-------- Gegeven tekst

Ze kreeg het op haar heupen van dat manneke Ik ben alleen maar oud, niet achterlijk. Maar dat zei ze niet luidop, want Oma is van de charmante garde, men blijft welvoeglijk.
De terugreis ging met De Lijn. De zon scheen flauwtjes, de bus zat niet te vol en ze bedacht dat binnen vier dagen de loopband in haar woonkamer zou staan. Een genoeglijk ritje. Blijdschap in november, niks winter blues ...
De technieker die de loopband kwam leveren & installeren was ook een vriendelijke 'jongen’' pas opa geworden.
- Ge weet hoe ze zijn hé, de kersverse opa's ...
Nee dat weet ik niet, daarom knikte ik maar wat. En ze bleef stappen, aan 2km/h.
- Ik stap tijdens mijn programmekes, anders is 't maar saai hoor.
'k Knikte nog eens. De zapper lag op de console. Haar programmekes zijn lachedingen in de namiddag, gelijk welke zender.
- Een mens moet in beweging blijven hé.
En ik zei wat over osteoporose en preventie.
- Weet ge dat mijn schoondochter haar pols gebroken heeft?
Nee dat wist ik niet.
- Gevallen. Uitgegleden. Op de Statielei in Morstel. Waar ze ooit zo moeilijk deden over peuken op de stoep. Peuken waaien toch weg. Of ze regenen weg ...
Uitgegleden op een peuk?
- Nee, met haar fiets aan de hand uitgegleden op natte herfstbladeren. En dat kan glad zijn hoor, herfstbladeren ...
- Maar dít, ze tikte op de console van de loopband, noemen ze dan gek.
Blijkbaar word ik snibbig wanneer iemand mij doet schrikken. En kattig word ik wanneer de situatie om domme redenen ongemakkelijk wordt.
Een jaar of vier geleden toen ik eens een weekendje bij Tina logeerde, toonde ze me een nacht-ensemble dat ze gekocht had. Het was een elegant & flou gedoe, met een lijfje, een lange rok en een halflange jas met 3/4 mouwen, dat alles in rokerige grijs/bruine kleuren en niet echt doorzichtig maar toch doorschijnend genoeg om de zwarte etiketten te zien zitten en die verbrodden het silhouet van het geheel.

----------------
-------- Aangeleverde gegevens

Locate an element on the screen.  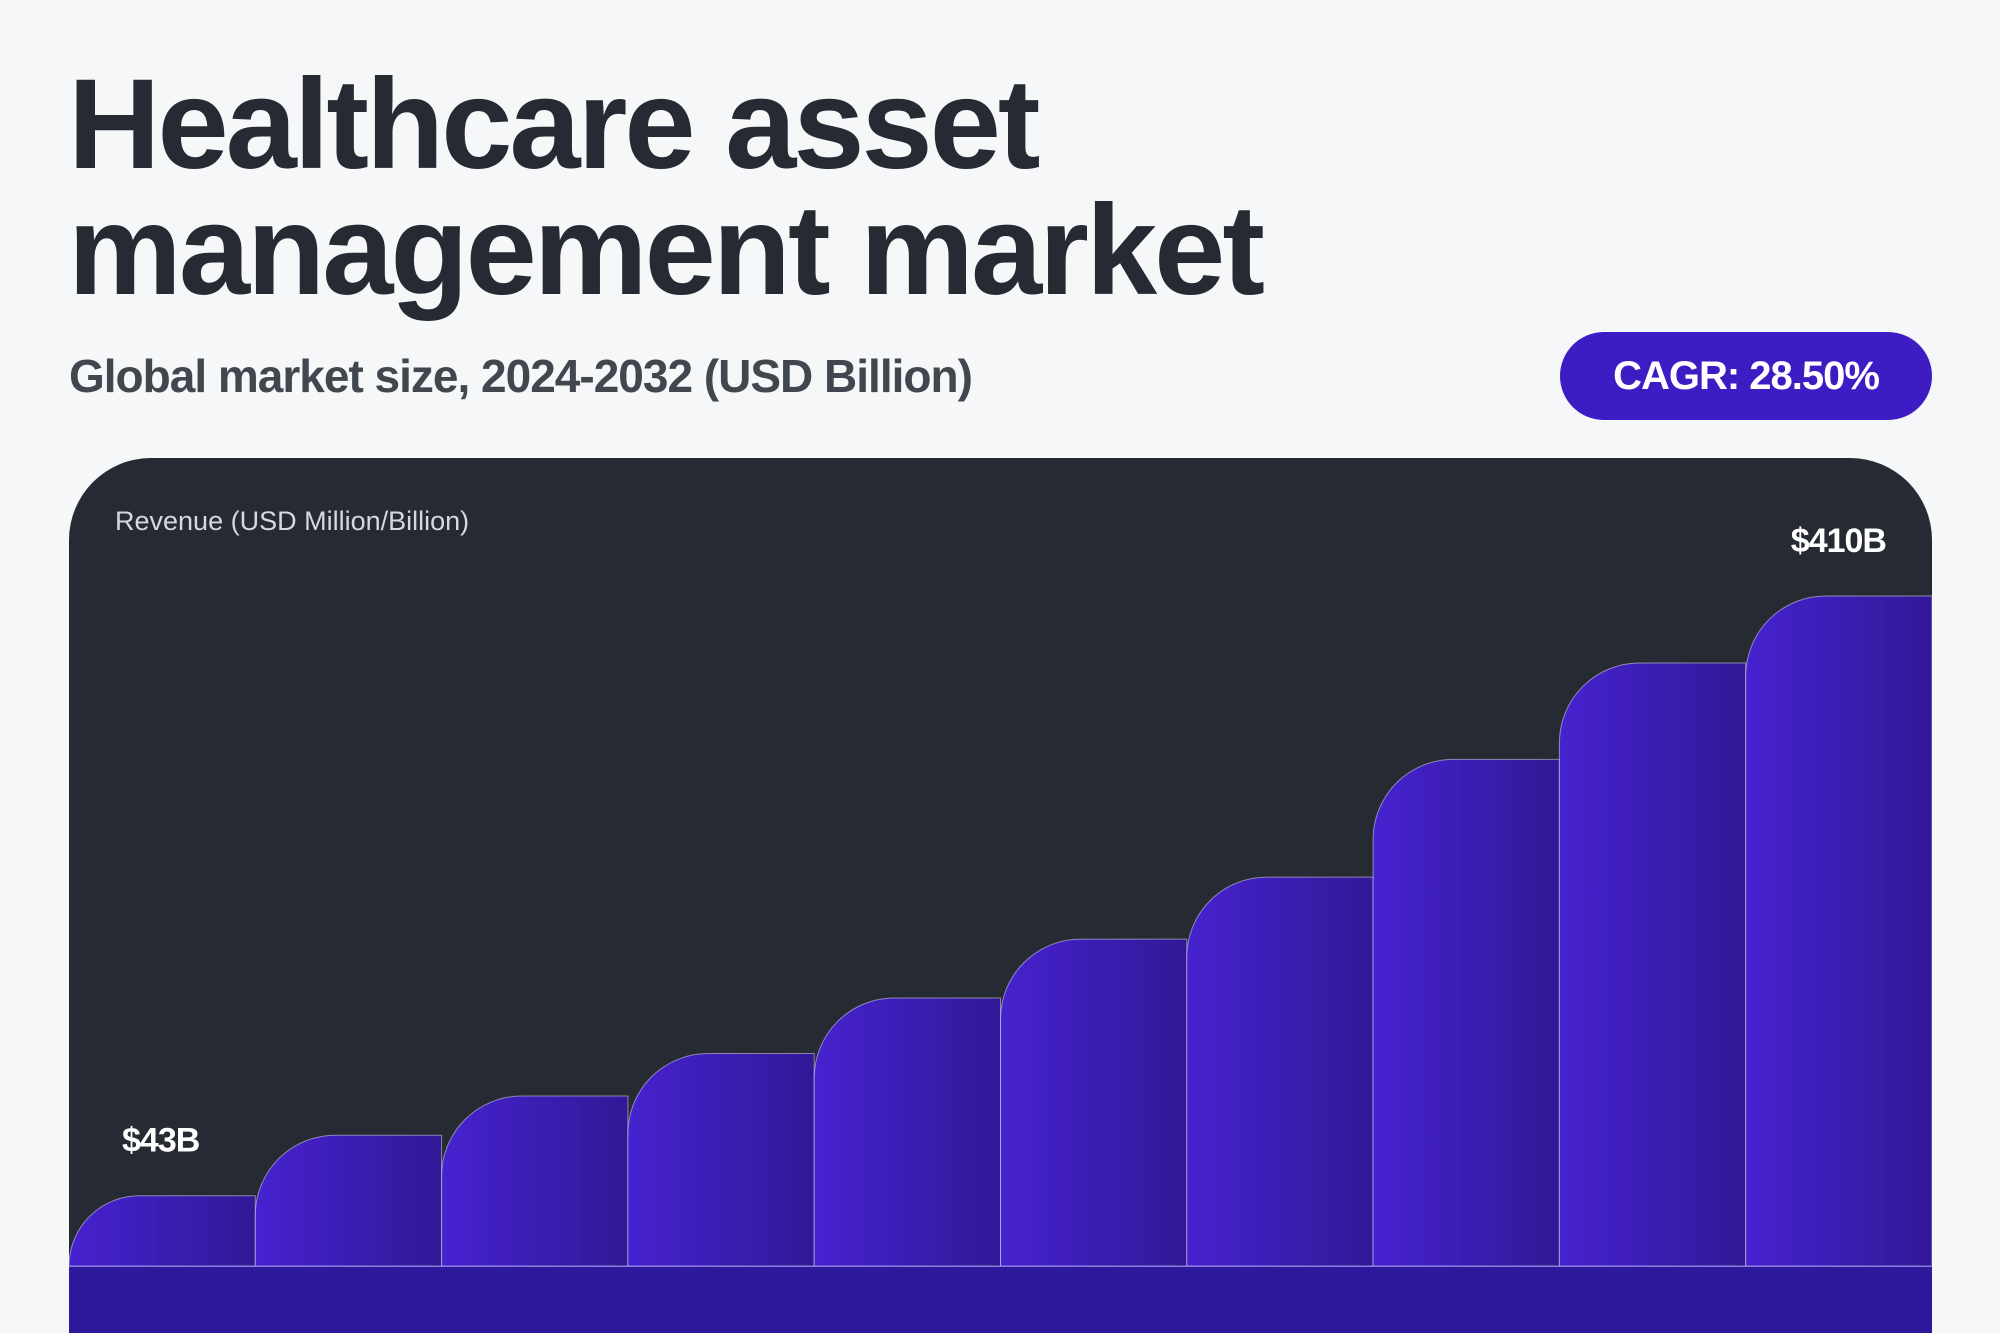
title-line-2: management market is located at coordinates (666, 250).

----------------

Het probleem => Wil je uit de tekst over de loopband het stuk dat begint bij "- Ik stap tijdens" en eindigt bij "op een peuk?" letterlijk afdrukken? Baseer je alleen op de tekst over de loopband, niet op het materiaal.

Uitvoer van oefening =>
- Ik stap tijdens mijn programmekes, anders is 't maar saai hoor.
'k Knikte nog eens. De zapper lag op de console. Haar programmekes zijn lachedingen in de namiddag, gelijk welke zender.
- Een mens moet in beweging blijven hé.
En ik zei wat over osteoporose en preventie.
- Weet ge dat mijn schoondochter haar pols gebroken heeft?
Nee dat wist ik niet.
- Gevallen. Uitgegleden. Op de Statielei in Morstel. Waar ze ooit zo moeilijk deden over peuken op de stoep. Peuken waaien toch weg. Of ze regenen weg ...
Uitgegleden op een peuk?